Потом они стали подниматься выше, дошли до актеров средней руки, которые играли в сериалах и фильмах, которые, скорее всего, останутся известны очень немногим, или, наоборот, мелькали в супербоевиках, фильмах-катастрофах и драмах, задерживаясь в кадре минут на пять.
Это были в большинстве своем обычные люди с обычными человеческими проблемами, но и у них была та же киноболезнь: они страстно мечтали добиться в своем деле успеха, и по разным причинам успех обходил их стороной.
Вперемешку с этими историями, которые, казалось, проникали Дженнифер под кожу, как иглы, путались мысли об Эдварде. Временами она так уставала, что не хватало сил что-то чувствовать к нему, даже хотеть или не хотеть встречи.
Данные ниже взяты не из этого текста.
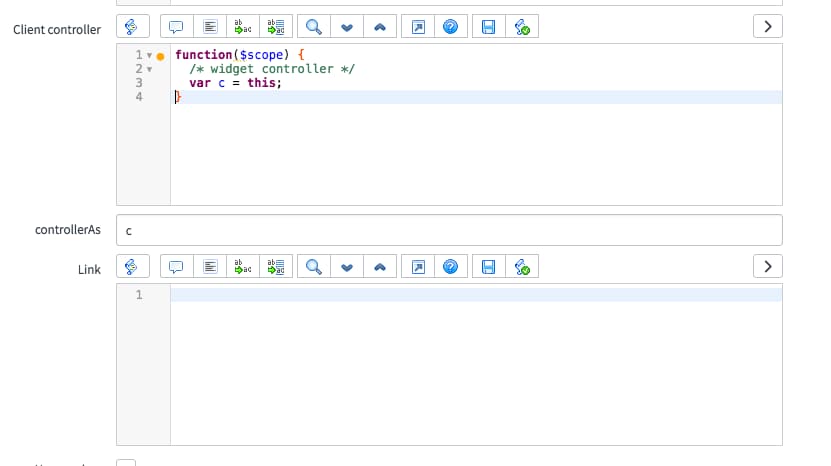The image size is (831, 466).
Task: Collapse the comment fold at line 2
Action: click(x=149, y=69)
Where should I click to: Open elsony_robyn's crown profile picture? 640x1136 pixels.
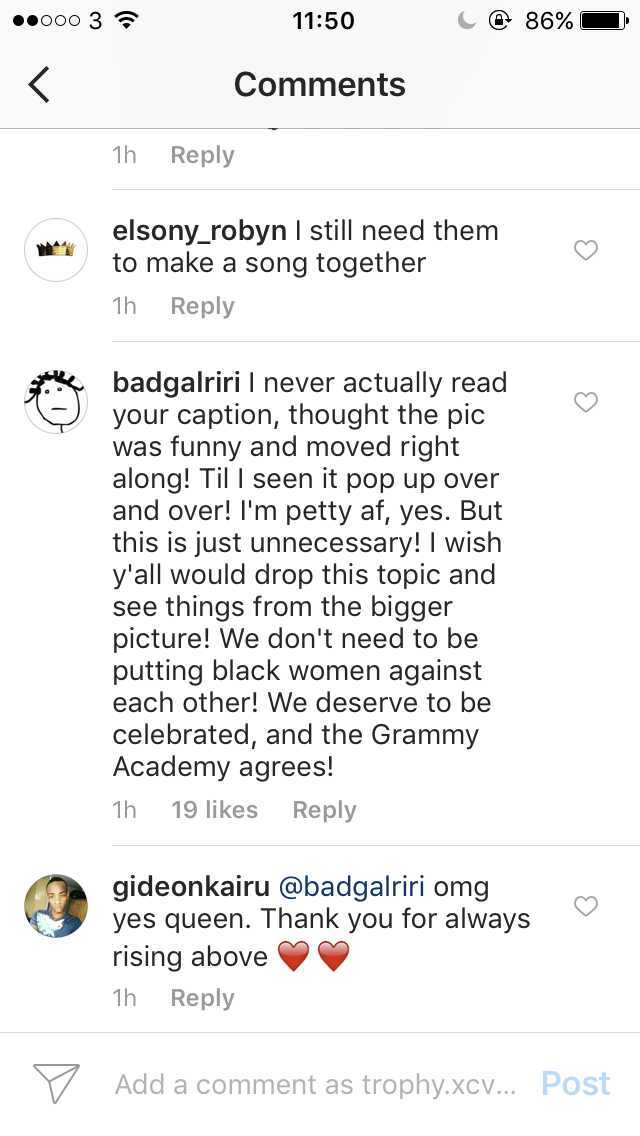[56, 250]
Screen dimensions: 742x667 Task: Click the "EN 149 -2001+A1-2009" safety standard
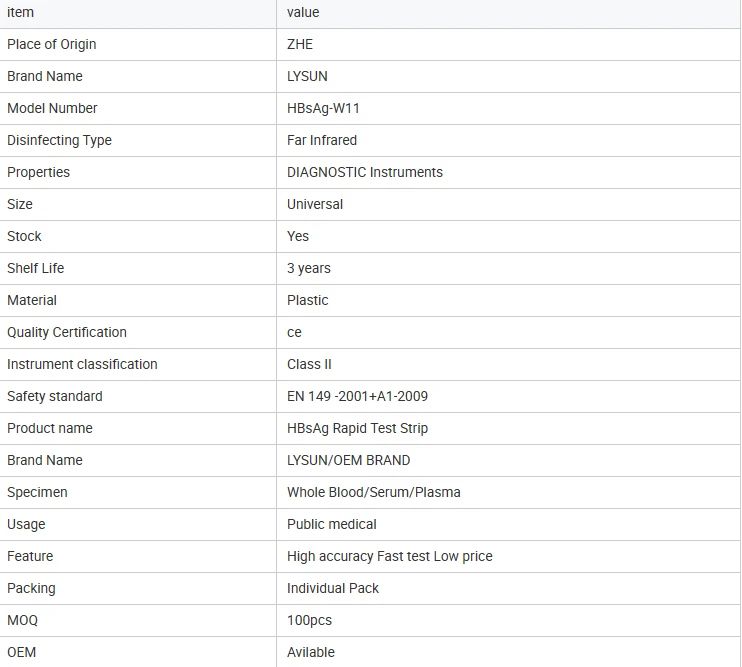[x=357, y=396]
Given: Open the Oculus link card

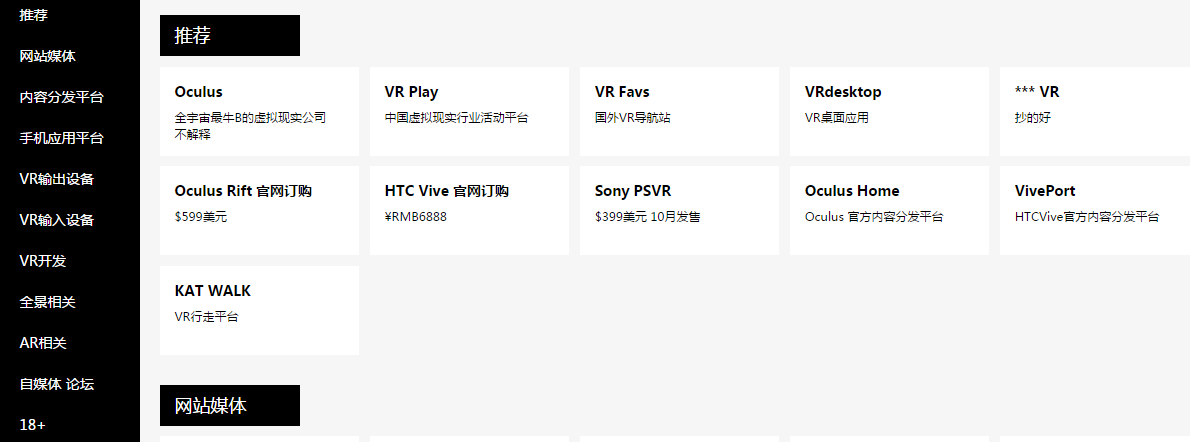Looking at the screenshot, I should (x=259, y=111).
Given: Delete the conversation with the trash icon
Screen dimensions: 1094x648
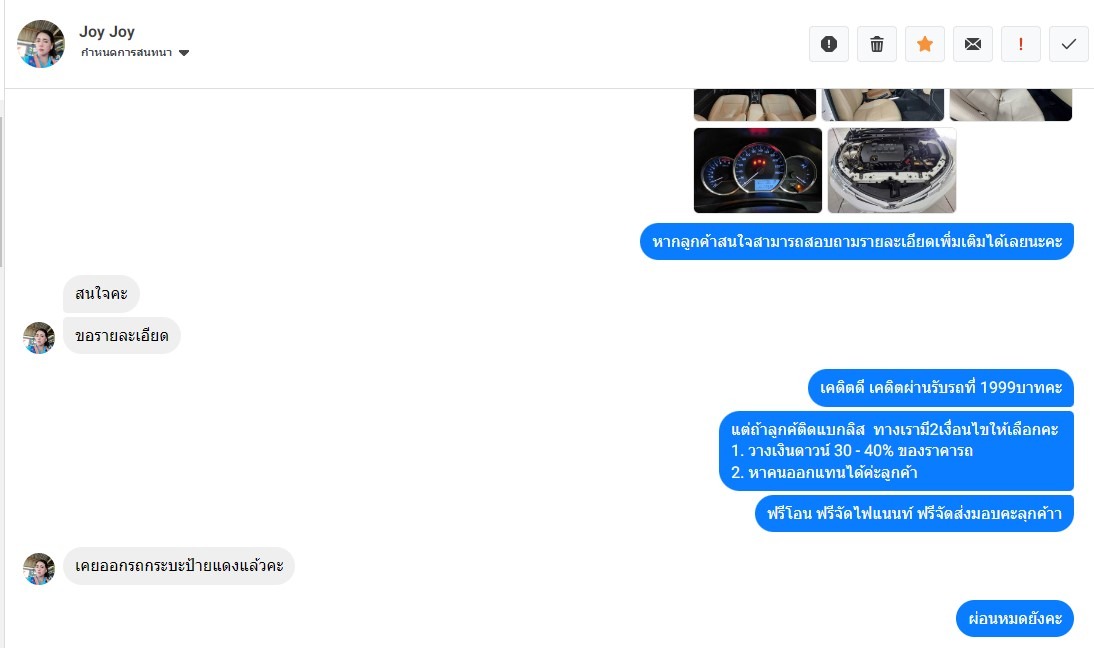Looking at the screenshot, I should [x=877, y=44].
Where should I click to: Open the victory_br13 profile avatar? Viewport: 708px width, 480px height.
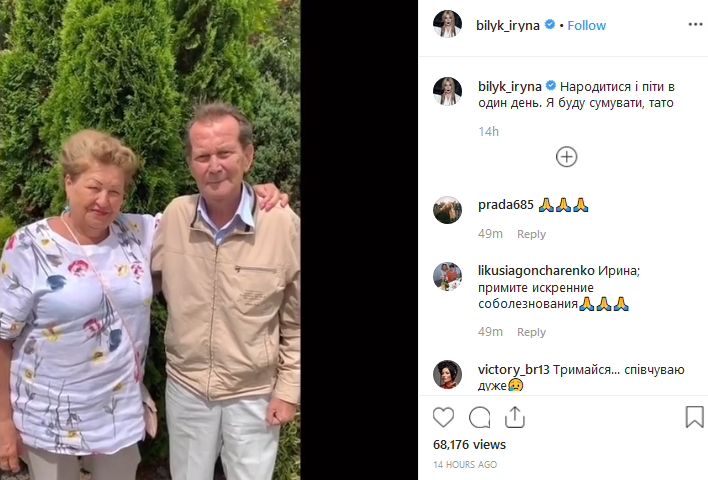point(447,374)
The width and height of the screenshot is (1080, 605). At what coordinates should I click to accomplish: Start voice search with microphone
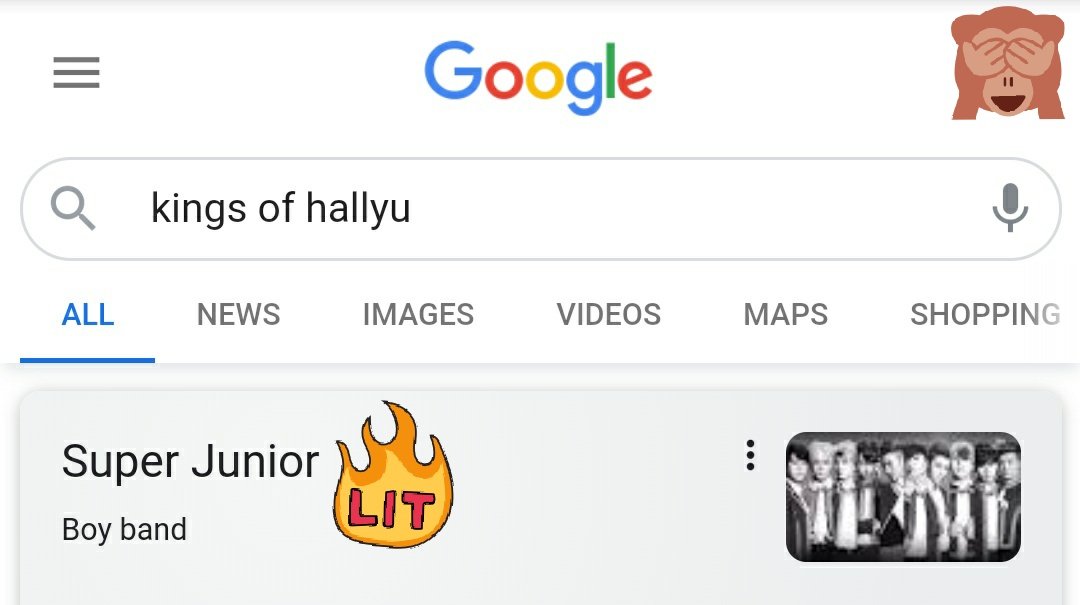point(1010,207)
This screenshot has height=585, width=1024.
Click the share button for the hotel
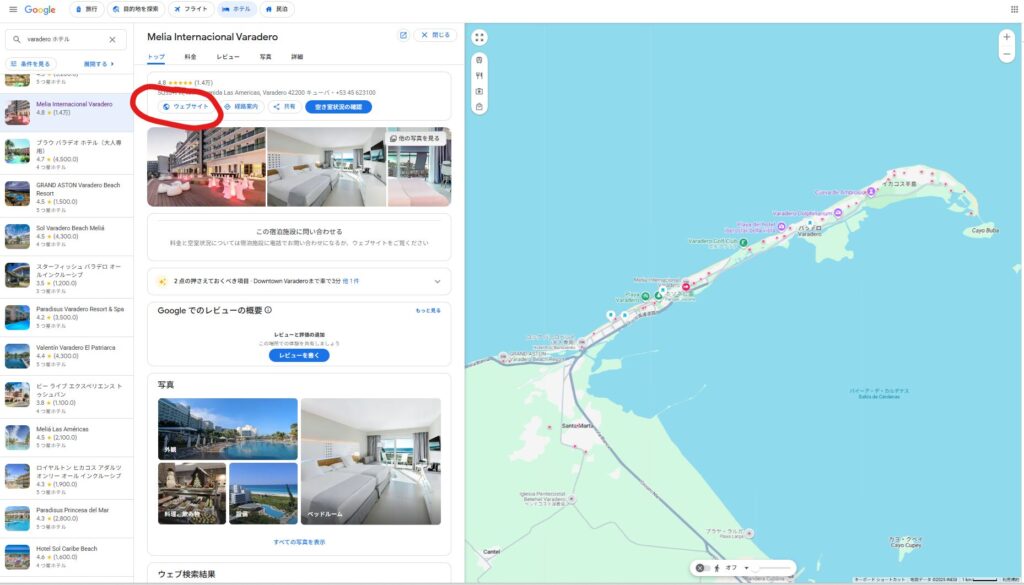[284, 106]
Порой она начинала нервно вглядываться в мужчин на улице и в ресторане, в каждом из них на мгновение узнавая его.
Но не было дня, когда бы Дженнифер забыла об Эдварде. Он постоянно присутствовал в ее мыслях. Если на рабочем столе в рамке стоит фотография, на нее можно смотреть или не смотреть — но ты все равно будешь знать, что она там есть, потому что помимо твоей воли боковое зрение будет вписывать ее в порядок вещей. А тем более — когда на фотографии лицо, к которому хочется и хочется возвращаться взглядом.
Дженнифер сидела в итальянском ресторанчике в Беверли-Хиллс и задумчиво жевала пиццу. Пицца была вкусная. Сочные помидоры таяли во рту, вкус горячего сыра восхитительно соединялся с хрустящими колечками лука, и мясо благоухало в этой симфонии очень нежно.
Гай сидел напротив и тоже жевал пиццу. Вид у него был довольный. Только что здесь побывал Майкл Марински, он отказался общаться с господами журналистами, хотя они и показали ему удостоверения «Нью уорлд». Зато Гай располагал теперь парой снимков культового режиссера за обедом.
Дженнифер, наоборот, довольной себя не чувствовала. Пицца — пожалуй, самое хорошее, что с ней произошло за сегодня. Это был четвертый день пребывания в Лос-Анджелесе — четвертый день непрерывной гонки, охоты за информацией, фотографиями, впечатлениями. Дженнифер не хватало обычных семи часов сна, чтобы полностью восстановиться. Волосы перестали блестеть и сделались жесткими, как солома, лицо выглядело бледным, а глаза — неестественно большими.
— Знаешь, — сказала она, глядя куда-то поверх плеча Гая, — еще немного в таком темпе, и из меня бесполезно будет выкачивать не то что образы, впечатления и меткие обороты, а элементарные сведения вроде того, когда была Гражданская война и кто подарил Нью-Йорку статую Свободы.
— Сдается мне, кто-то еще и достопримечательности хотел посмотреть «в свободное время», — едко вставил Гай.